From the above data frame, we can calculate all sum of squares; in detail, the residual sum of squares is obtained by squaring and summing up the residuals:

RSS <- sum( epsilon^2 )
RSS
## [1] 1.450208

Likewise, the sum of squares for blocks and genotypes is obtained by squaring and summing up the $\gamma$ and $\alpha$ effects.

TSS <- sum(alpha ^ 2)
BSS <- sum(gamma ^ 2)
TSS; BSS
## [1] 5.630529
## [1] 0.7976583

If we calculate the total deviance for all observations, we can confirm that this was partitioned in three parts: the first one is due to the block effects, the second one is due to the genotype effects and the third one is due to all other unknown sources of variability.

SS <- sum((dataset$Yield - mu)^2)
SS
## [1] 7.878396
BSS + TSS + RSS
## [1] 7.878396

The above hand-calculations should suffice for those who would like to see what happens ‘under the hood’. Now, we can go back to model fitting with R.

10.4 Model fitting with R

As shown in Chapter 7, ANOVA models with more than one predictor can be fit by using the lm() function and adding the block term along with the treatment term. It is fundamental that the block variable is transformed into a factor variable, otherwise R would consider it as numeric and would fit a regression model, instead of an ANOVA model (see later in this book).
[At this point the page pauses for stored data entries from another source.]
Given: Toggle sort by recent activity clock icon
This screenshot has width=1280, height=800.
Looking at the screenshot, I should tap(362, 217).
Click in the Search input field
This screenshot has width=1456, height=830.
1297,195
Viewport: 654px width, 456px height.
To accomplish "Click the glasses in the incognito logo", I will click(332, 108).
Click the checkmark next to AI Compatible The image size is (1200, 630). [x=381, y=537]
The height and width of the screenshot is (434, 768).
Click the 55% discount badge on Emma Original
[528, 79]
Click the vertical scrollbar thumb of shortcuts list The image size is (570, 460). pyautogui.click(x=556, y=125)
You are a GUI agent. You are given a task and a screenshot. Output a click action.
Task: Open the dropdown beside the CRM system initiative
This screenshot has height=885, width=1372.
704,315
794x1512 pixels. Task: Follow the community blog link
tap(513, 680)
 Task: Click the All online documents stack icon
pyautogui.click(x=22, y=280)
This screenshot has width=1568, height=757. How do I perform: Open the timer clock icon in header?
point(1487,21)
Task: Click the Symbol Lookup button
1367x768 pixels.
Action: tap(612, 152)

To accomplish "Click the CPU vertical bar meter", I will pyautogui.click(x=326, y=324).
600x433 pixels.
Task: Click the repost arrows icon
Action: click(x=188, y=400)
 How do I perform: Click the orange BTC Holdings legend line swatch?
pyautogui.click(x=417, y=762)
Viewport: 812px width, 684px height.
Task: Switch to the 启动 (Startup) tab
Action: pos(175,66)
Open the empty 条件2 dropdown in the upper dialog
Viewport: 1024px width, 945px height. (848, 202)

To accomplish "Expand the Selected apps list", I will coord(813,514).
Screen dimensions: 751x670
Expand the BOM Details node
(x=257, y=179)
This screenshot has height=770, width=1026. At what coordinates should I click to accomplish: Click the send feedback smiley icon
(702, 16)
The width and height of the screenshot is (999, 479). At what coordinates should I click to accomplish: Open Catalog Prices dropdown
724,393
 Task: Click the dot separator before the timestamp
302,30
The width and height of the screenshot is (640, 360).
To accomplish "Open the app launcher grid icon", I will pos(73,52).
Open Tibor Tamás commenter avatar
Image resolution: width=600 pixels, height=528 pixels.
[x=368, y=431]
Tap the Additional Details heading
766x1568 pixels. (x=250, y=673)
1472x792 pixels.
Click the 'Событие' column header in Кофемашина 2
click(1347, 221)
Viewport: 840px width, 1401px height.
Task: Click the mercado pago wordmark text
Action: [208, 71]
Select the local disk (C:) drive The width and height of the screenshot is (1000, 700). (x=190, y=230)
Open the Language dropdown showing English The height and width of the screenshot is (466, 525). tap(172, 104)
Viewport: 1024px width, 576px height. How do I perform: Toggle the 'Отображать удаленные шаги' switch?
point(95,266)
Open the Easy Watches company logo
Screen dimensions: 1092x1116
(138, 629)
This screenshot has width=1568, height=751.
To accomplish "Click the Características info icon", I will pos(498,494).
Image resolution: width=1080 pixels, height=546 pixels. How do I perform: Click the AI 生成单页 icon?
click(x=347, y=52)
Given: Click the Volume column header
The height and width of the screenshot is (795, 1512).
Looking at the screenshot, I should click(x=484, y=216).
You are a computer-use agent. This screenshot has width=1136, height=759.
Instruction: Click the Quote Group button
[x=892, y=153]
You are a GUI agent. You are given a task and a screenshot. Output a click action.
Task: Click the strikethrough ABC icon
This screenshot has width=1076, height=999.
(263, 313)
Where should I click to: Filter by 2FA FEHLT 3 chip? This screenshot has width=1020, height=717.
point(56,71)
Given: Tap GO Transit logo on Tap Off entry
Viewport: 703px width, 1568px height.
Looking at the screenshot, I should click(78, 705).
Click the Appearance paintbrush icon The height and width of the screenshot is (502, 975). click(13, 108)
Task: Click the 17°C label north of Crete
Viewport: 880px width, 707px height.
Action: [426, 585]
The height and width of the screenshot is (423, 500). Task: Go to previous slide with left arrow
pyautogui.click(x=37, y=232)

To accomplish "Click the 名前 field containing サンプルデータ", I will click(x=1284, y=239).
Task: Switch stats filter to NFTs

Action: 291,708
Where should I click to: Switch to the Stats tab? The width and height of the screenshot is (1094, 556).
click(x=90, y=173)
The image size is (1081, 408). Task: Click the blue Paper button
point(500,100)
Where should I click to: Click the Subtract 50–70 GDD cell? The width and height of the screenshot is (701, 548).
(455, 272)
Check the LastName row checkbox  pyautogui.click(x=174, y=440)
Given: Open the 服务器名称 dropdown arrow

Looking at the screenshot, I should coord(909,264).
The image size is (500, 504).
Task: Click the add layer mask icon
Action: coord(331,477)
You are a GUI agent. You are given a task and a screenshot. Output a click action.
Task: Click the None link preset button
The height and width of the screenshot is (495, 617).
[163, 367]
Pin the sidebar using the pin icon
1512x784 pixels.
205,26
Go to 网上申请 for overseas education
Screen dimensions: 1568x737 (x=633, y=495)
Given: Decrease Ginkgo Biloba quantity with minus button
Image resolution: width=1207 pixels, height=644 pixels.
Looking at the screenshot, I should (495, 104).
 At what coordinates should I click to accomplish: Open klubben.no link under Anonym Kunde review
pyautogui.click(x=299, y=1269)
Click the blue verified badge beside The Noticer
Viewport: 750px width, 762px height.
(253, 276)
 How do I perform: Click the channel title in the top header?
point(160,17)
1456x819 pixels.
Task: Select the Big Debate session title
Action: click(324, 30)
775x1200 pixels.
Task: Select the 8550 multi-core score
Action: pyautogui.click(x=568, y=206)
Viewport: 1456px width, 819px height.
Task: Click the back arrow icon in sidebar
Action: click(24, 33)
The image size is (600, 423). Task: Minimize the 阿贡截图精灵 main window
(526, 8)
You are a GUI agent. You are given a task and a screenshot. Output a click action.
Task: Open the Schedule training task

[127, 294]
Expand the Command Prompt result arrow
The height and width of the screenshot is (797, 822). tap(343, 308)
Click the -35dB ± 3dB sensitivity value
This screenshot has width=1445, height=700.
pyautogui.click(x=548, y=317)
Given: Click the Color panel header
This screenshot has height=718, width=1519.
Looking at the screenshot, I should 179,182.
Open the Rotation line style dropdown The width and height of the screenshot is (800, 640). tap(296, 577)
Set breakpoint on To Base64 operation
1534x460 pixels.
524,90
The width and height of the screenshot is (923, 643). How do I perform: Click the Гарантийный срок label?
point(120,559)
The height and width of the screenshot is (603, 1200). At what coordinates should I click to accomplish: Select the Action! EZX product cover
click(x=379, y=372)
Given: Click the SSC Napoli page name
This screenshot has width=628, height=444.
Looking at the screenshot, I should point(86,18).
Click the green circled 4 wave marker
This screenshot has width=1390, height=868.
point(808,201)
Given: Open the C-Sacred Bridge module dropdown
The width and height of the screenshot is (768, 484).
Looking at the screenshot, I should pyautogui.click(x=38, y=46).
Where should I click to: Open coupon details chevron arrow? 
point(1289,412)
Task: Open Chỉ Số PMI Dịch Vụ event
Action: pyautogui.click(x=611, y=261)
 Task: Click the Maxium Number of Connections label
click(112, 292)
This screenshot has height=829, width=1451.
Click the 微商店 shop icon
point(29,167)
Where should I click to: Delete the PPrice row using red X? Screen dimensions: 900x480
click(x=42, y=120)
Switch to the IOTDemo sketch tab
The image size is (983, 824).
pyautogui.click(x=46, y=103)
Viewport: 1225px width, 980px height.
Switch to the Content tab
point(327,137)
This error is very common in the most frequent case where a numeric variable is used to represent the blocks and it is easily spotted by checking the number of degrees of freedom in the final ANOVA table; indeed, if this number does not appear to correspond to our expectations (that is the number of blocks minus one; see below), it may mean that our model definition was wrong.

In the box below, we also transform the genotype variable into a factor, although this is optional, as the genotypes are represented by a character vector and not by a numeric vector.

dataset$Block <- factor(dataset$Block)
dataset$Genotype <- factor(dataset$Genotype)

mod <- lm(Yield ~ Block + Genotype, data = dataset)

We do not inspect model coefficients, as they are not particularly useful in this instance. However, should you like to do so, you can use the summary() method; please, remember that the treatment constraint is used by default in R.

10.4.1 Model checking

As we have discussed in Chapter 8, once we have got the residuals we should inspect them, searching for possible deviations from basic assumptions. Therefore, we produce a plot of residuals against expected values and a QQ-plot, by using the code below. The output is shown in Figure 10.1.

par(mfrow=c(1,2))
plot(mod, which = 1)
plot(mod, which = 2)

Figure 10.1: Graphical analyses of residuals for the genotype experiment

From that Figure, we observe that there are some slight signs of heteroscedasticity (see plot on the left side), although the Levene’s test is not significant (but it is on the borderline of significance; see the box below). We decide not to address this problem, for the sake of simplicity and based on the unsignificant Levene’s test.

epsilon <- residuals(mod)
anova(lm(abs(epsilon) ~ factor(Genotype), data = dataset))
## Analysis of Variance Table
## 
## Response: abs(epsilon)
##                  Df  Sum Sq  Mean Sq F value  Pr(>F)  
## factor(Genotype)  7 0.24819 0.035455  2.2162 0.08887 .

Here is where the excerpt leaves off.